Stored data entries

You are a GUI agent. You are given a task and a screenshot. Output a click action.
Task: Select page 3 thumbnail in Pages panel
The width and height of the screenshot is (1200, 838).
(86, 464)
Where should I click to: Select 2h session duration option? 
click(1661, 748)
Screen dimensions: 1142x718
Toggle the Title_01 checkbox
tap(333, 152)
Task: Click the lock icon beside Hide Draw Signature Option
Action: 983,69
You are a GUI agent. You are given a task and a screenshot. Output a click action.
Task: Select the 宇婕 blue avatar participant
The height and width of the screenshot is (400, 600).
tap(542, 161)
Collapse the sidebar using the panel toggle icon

WORK ITEM: Restate the full data above, keeping each word intact.

WRITTEN ANSWER:
You are a GUI agent. You are given a task and a screenshot. Output a click action.
Task: Select page 3 thumbnail in Pages panel
The width and height of the screenshot is (1200, 838).
(86, 464)
Where should I click to: Select 2h session duration option? 
click(1661, 748)
Screen dimensions: 1142x718
Toggle the Title_01 checkbox
tap(333, 152)
Task: Click the lock icon beside Hide Draw Signature Option
Action: 983,69
You are a GUI agent. You are given a task and a screenshot. Output a click action.
Task: Select the 宇婕 blue avatar participant
The height and width of the screenshot is (400, 600).
tap(542, 161)
Collapse the sidebar using the panel toggle icon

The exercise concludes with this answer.